Posted on May 23, 2010.
Public Smoking LawsThe public smoking ban - The results come

The greatest cause of preventable death in the world smokes. And even if you're not a smoker, exposure to secondhand smoke is known to cause thousands of deaths from heart disease and lung cancer. For this reason, 32 states have passed laws prohibiting smoking in some or all public places.

This has often been a battle hard won, because restaurant and bar owners feared a downturn, if their customers can not light up. But is this what really happened?

I'll give you details on this debate in a minute. Starting with a look at the effects of secondhand smoke.

Sheet

The American Lung Association publishes a fact sheet on secondhand smoke, the smoke from burning tobacco and the smoke exhaled from the lungs of smokers.

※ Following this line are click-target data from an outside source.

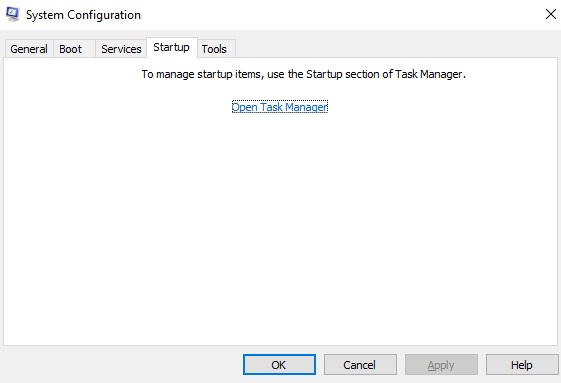Click the blank white area of Startup panel
Viewport: 561px width, 383px height.
pos(280,229)
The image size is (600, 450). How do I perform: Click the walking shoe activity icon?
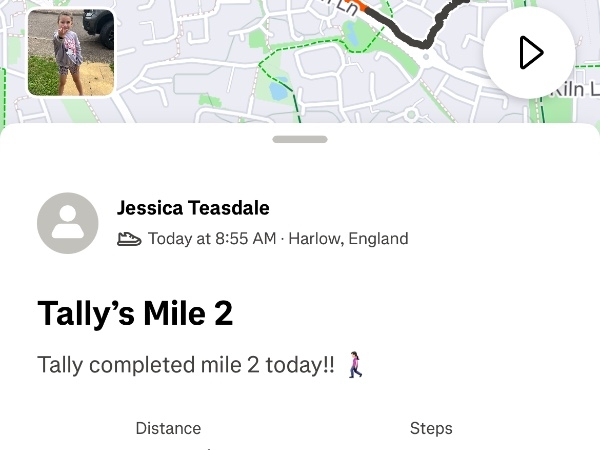tap(129, 239)

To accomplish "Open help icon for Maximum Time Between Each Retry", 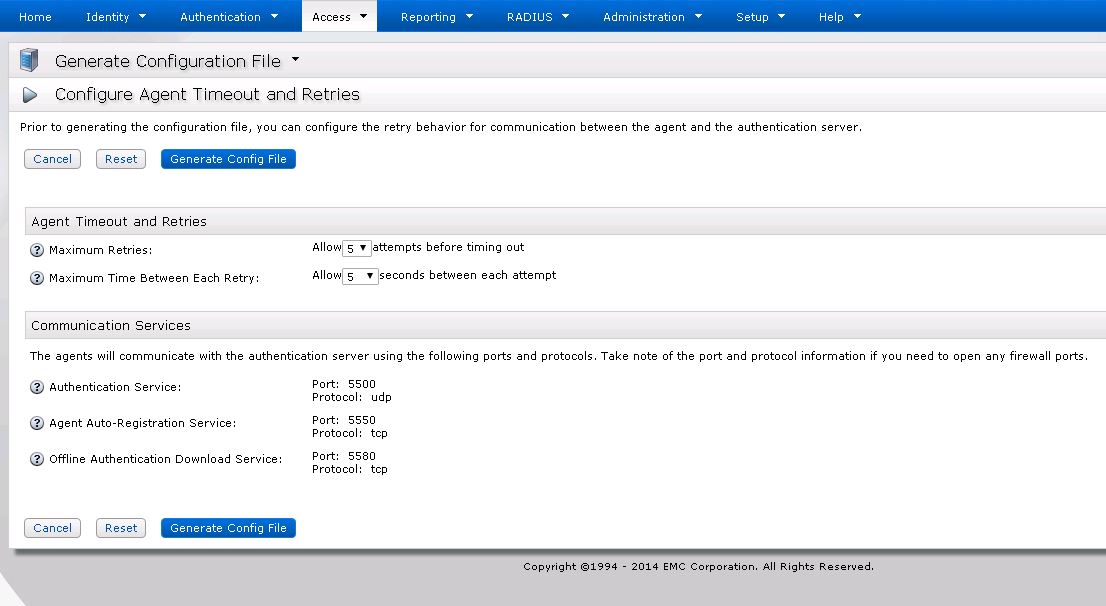I will tap(37, 278).
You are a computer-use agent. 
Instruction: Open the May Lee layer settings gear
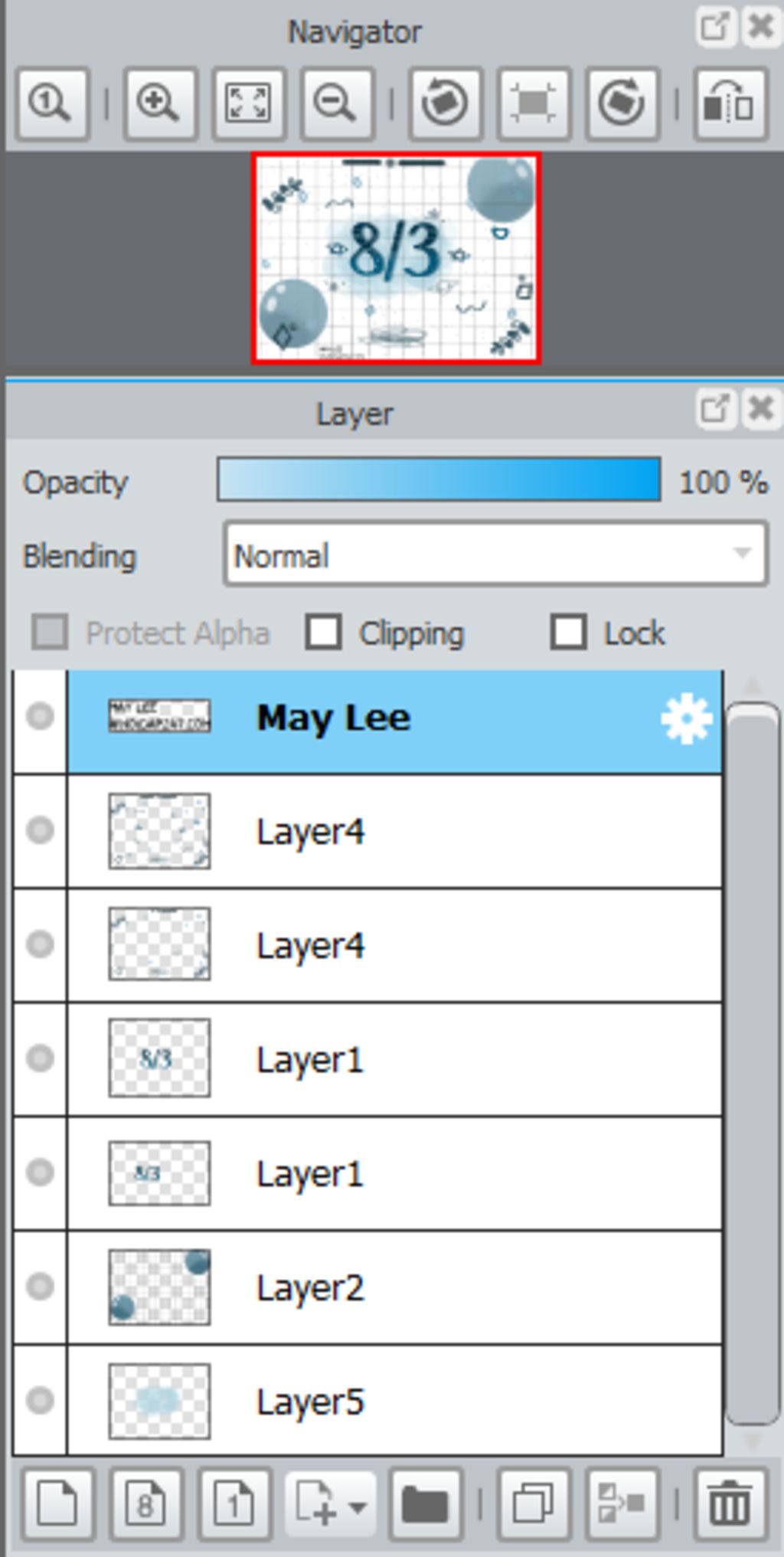click(686, 718)
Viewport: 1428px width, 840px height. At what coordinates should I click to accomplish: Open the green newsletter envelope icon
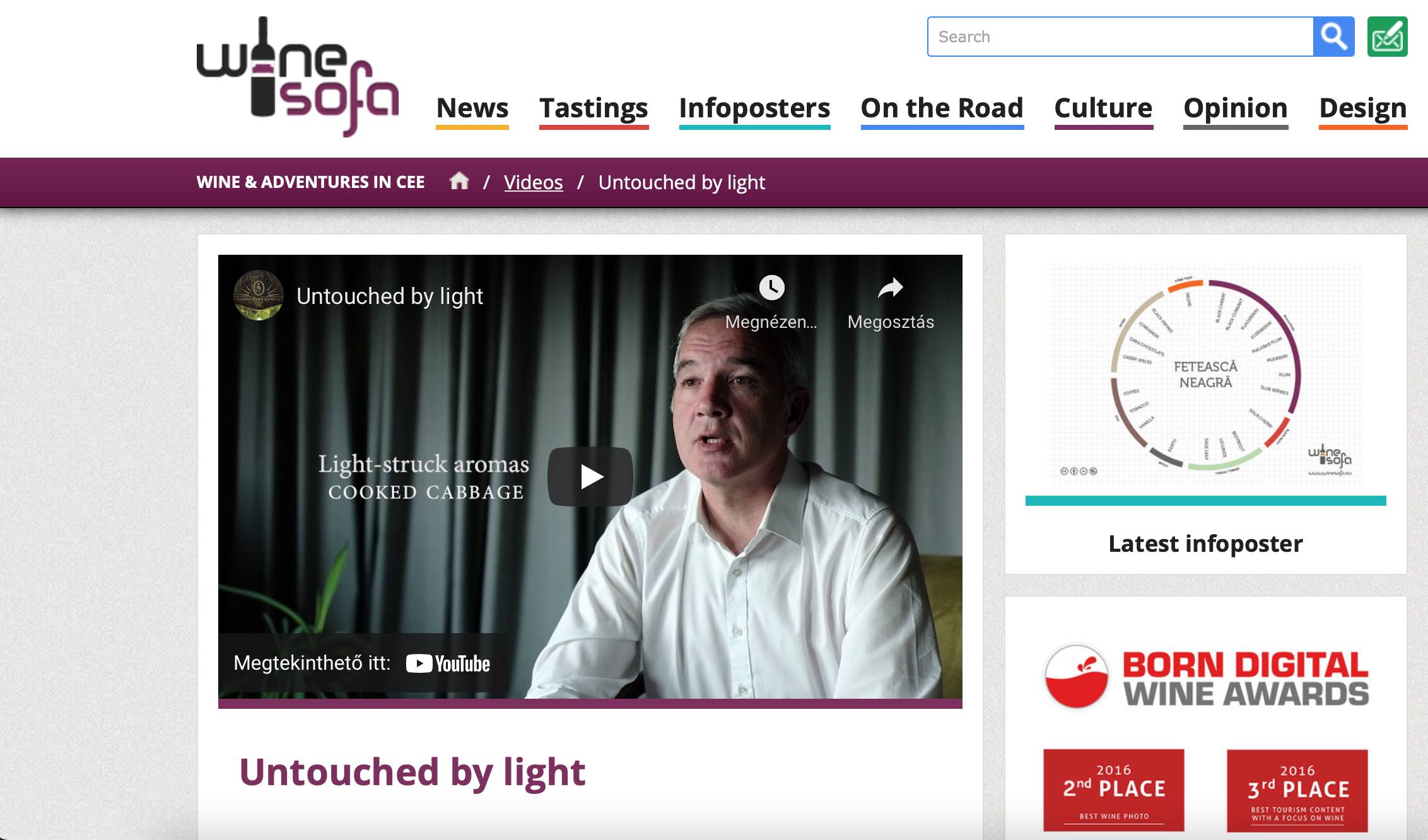click(x=1387, y=37)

This smoke is inhaled unintentionally by nonsmokers, because it persists in the air for hours. Here are some facts:

  • The current Surgeon General's report concludes that scientific evidence shows no safe level of exposure to passive smoking. Even a short exposure may increase the risk of heart attack.
  • The Environmental Protection Agency (EPA) has classified secondhand smoke as a Group A carcinogen, a known cause of cancer in humans.
  • Secondhand smoke is blamed for more than 50,000 deaths among nonsmokers each year.
  • Secondhand smoke is especially dangerous for young children, which decreases from 150.000 to 300.000 respiratory tract infections in infants and children under 18 months (1).

Secondhand smoke is not just a nuisance - has proved to be much more damaging than expected.

Recent studies

Most people associate smoking and secondhand smoke to lung cancer, cancer, but takes years to develop. Dr. Neal Benowitz of the University of California, said: "If you have heart disease, you really need to stay away from secondhand smoke. This is an immediate danger to your life. "(2)

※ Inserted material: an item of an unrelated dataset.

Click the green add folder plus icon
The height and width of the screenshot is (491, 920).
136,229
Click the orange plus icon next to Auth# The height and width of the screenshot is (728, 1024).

Within minutes of being exposed to smoke, blood vessels constrict and the blood becomes sticky and prone to clotting. Many people do not know they have heart disease until they suffer a heart attack, so there is no safe level of secondhand smoke.

As if this were not enough, it seems that the smoke interferes with the way the blood is carried to the brain. A study published in the British Medical Journal 2/13/09, a much higher incidence of dementia among people over 50 who had been around high levels of secondhand smoke. (3) This is the first large study to link exposure to tobacco smoke from dementia and other neurological problems in the elderly.

In the wake of this information, scientists at the University of California, Riverside, found that exposure to secondhand smoke may end in disease NAFLD (NAFLD) - a leading cause of liver damage in those who drink little or no alcohol. The results of this study are published in the September 2009 issue of Journal of Hepatology (4).

Advantages of the ban

This brings us to the issue of public smoking bans - some have been put in place long enough to measure the results of reduced smoking in public. What happened?

  • Helena, Montana had 16% fewer hospitalizations for heart attack during the first six months after the ban came into force. neighboring areas, without a smoking ban saw heart attack instead (5).
  • Pueblo, Colorado, reported a 41% drop in heart attack admissions during the three years of smoking in the workplace after having been banned (6).
  • ban smoking together, cities in America, Canada and Europe that began had a 17% reduction in heart attacks in the first year. Each year after that, the decline in heart attacks was on average 26% compared to areas that still allow smoking in public. (7)

Are they beneficial to health dramatically bad for business? <.